▸ **What is required**:
From the records below, take each line where the string "screenshot" shows up and copy it.

▸ **Dataset content**:

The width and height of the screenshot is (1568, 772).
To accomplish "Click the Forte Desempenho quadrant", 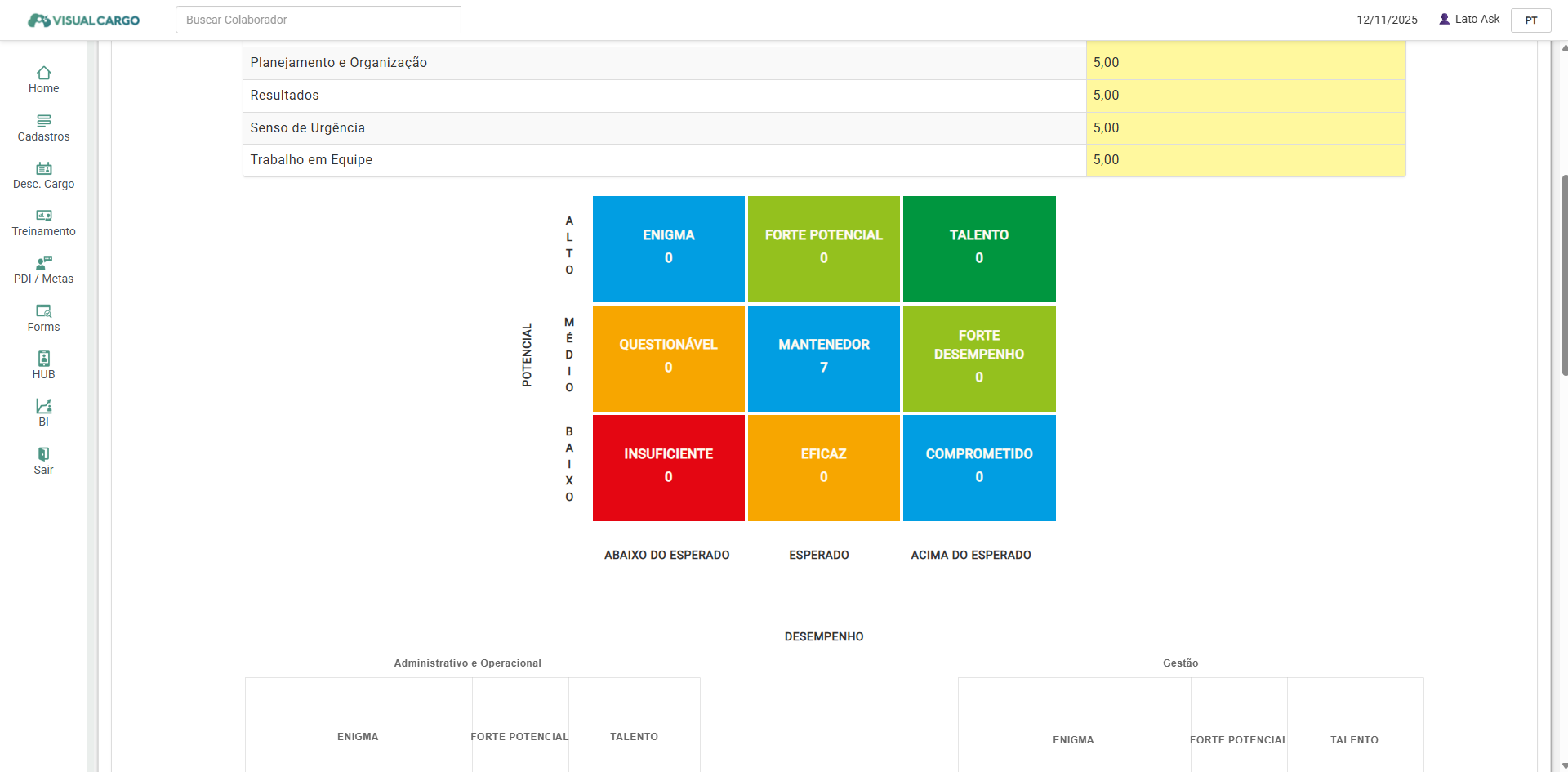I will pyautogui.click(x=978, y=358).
* * *
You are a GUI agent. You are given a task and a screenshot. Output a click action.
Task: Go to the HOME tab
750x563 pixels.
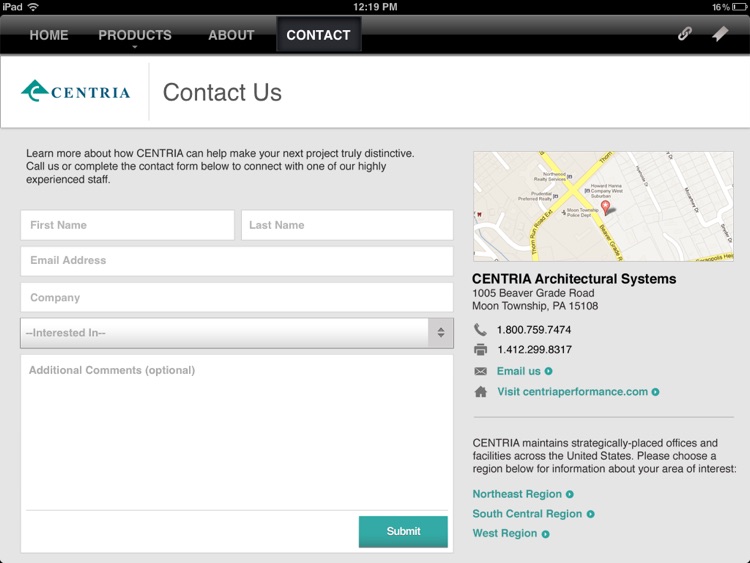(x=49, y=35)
---
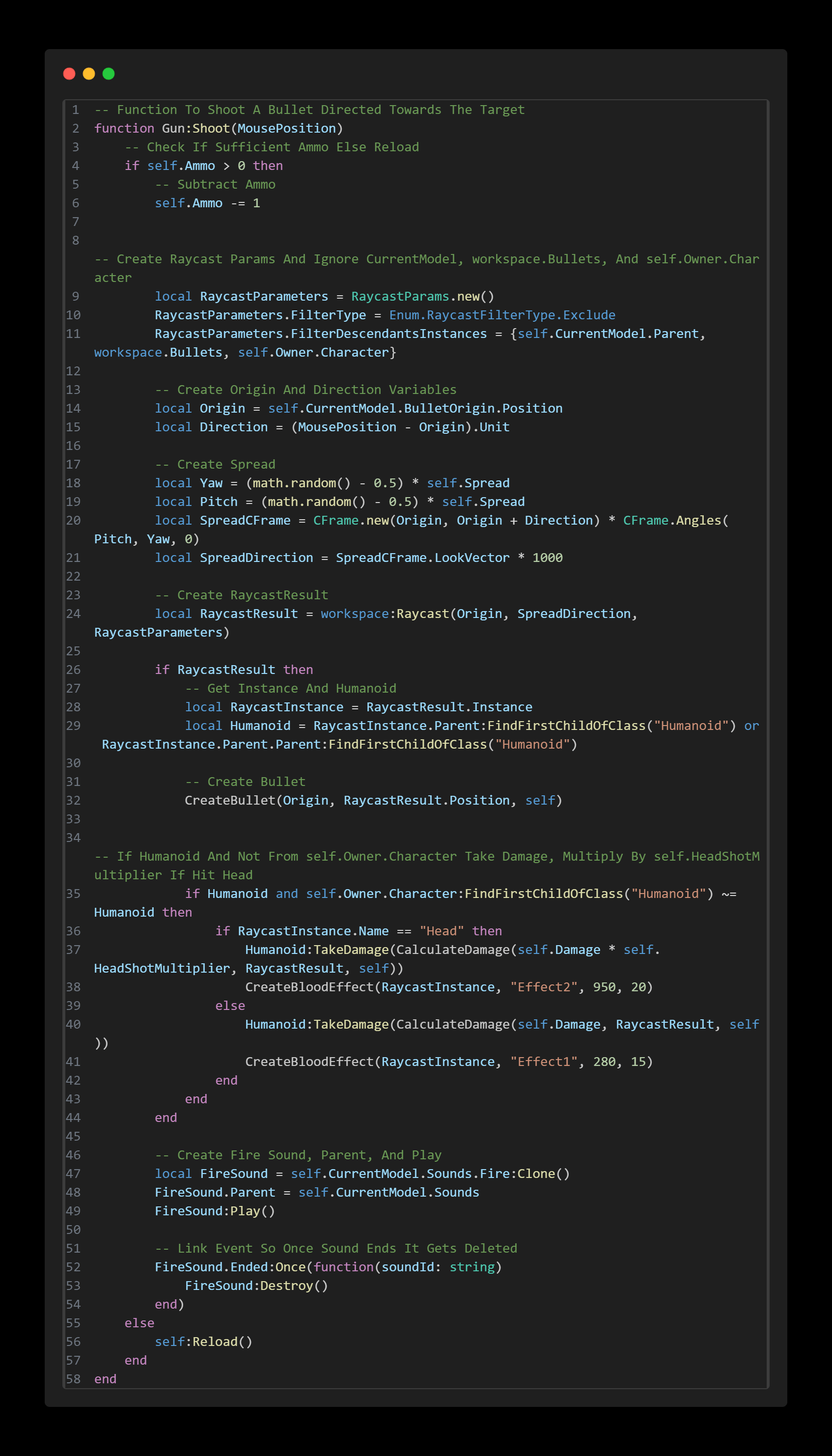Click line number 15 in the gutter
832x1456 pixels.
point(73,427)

▸ **Expected answer**:
The width and height of the screenshot is (1568, 772).
You are a GUI agent. You are given a task and a screenshot. Output a click action.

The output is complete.